Fractures Associated with Metabolic Bone Disease in Extremely Preterm and Extremely Low Birth Weight Infants Before and After a Bone Health Program.
Saif Alsaif, Lina Alsherbini, Talal Aljarbou, Manal Alshareef, Kamal Ali
Abstract
Open AccessBACKGROUND: Metabolic bone disease (MBD) of prematurity predisposes extremely preterm and extremely low birth weight (ELBW) infants to atraumatic fractures. Evidence on fracture reduction after structured Bone Health Programs (BHPs) remains limited. METHODS: We conducted a single-center retrospective cohort of NICU admissions (2014-2024) with gestational age < 28 weeks and/or birth weight < 1000 g, comparing a pre-program era with a standardized BHP that incorporated protocolized biochemical surveillance, a week 4 screening radiograph, optimized mineral targets, pharmacist review of parenteral minerals, and "handle-with-care" practices. The study aimed to evaluate whether implementation of a structured BHP reduced fracture incidence and improved biochemical and clinical outcomes in extremely preterm and ELBW infants. Prespecified effect measures were risk ratio (RR), risk difference (RD) with 95% confidence intervals, Fisher's exact p values, and number needed to treat (NNT). Among infants with fractures, we compared clinical course and biochemical context across eras. RESULTS: Of 708 eligible infants, 221 were born pre-program and 487 post-program with similar baseline characteristics. Fracture incidence decreased from 9.5% (21/221) to 1.64% (8/487); RR 0.17 (95% CI 0.08-0.38); RD -7.86 percentage points; p < 0.001; NNT ≈ 13. Among infants who fractured, length of stay was lower post-program (104.1 ± 28.3 vs. 172.0 ± 91.5 days).
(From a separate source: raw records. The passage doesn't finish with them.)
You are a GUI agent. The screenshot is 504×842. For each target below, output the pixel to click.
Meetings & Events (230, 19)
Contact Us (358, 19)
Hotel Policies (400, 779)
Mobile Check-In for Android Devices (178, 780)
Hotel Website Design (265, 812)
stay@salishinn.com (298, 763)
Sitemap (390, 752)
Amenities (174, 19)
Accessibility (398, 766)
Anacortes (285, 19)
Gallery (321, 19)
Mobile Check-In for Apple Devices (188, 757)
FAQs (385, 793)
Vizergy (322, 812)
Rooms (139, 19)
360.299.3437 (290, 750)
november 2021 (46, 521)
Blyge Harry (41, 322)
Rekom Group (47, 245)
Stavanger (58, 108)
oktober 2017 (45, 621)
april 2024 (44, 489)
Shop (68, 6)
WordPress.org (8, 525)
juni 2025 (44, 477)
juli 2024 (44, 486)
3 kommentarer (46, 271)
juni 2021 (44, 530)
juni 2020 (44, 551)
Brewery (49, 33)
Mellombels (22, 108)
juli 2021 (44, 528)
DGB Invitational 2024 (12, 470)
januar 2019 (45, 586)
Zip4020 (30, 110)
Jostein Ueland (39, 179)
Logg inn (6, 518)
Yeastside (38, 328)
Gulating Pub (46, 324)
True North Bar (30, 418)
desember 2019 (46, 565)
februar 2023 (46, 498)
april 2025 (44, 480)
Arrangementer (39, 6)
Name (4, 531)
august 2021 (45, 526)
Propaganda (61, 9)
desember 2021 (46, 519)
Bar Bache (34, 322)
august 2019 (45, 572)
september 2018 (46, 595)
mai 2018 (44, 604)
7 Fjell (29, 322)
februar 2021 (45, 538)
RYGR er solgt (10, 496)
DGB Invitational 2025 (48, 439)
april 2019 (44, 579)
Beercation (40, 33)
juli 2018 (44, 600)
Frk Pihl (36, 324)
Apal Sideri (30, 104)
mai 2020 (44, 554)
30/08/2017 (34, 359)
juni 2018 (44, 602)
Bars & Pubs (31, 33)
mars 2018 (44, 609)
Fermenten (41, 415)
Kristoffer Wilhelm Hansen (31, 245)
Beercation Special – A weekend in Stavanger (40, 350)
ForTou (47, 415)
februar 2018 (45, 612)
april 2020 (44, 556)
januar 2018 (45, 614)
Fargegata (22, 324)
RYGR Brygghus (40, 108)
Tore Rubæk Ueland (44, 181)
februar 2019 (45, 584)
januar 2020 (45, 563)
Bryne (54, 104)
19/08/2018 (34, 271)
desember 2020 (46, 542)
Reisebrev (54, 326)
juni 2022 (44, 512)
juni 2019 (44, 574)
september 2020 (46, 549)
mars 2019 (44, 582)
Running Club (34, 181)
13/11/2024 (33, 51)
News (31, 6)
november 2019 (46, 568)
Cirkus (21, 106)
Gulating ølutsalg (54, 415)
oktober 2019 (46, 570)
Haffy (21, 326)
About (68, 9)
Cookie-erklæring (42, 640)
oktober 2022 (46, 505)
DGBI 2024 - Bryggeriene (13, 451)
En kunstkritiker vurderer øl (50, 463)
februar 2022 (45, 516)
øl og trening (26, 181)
Peak alkaline phosphatase and parathyroid hormone were also lower in the post-program era (ALP 501.3 ± 71.2 vs. 972.5 ± 93.5 IU/L, p = 0.032; PTH 23.1 ± 12.5 vs. 38.4 ± 21.7 pmol/L, p = 0.027), whereas serum phosphate and 25 OH vitamin D did not differ significantly. The fracture burden per infant decreased following the BHP (1.50 ± 0.53 vs. 3.19 ± 3.08, p = 0.024). Age at first fracture was earlier post-program, consistent with scheduled imaging (48.4 ± 34.9 vs. 83.9 ± 37.3 days, p = 0.031). CONCLUSIONS: A structured BHP was associated with a large reduction in fracture incidence and more favorable biochemical profiles, together with shorter hospitalization among fracture cases. Program elements that combine scheduled imaging, biochemical triggers, nutritional optimization, parenteral mineral stewardship, and standardized handling may improve skeletal outcomes. Multicenter prospective evaluations should confirm generalizability and define core components.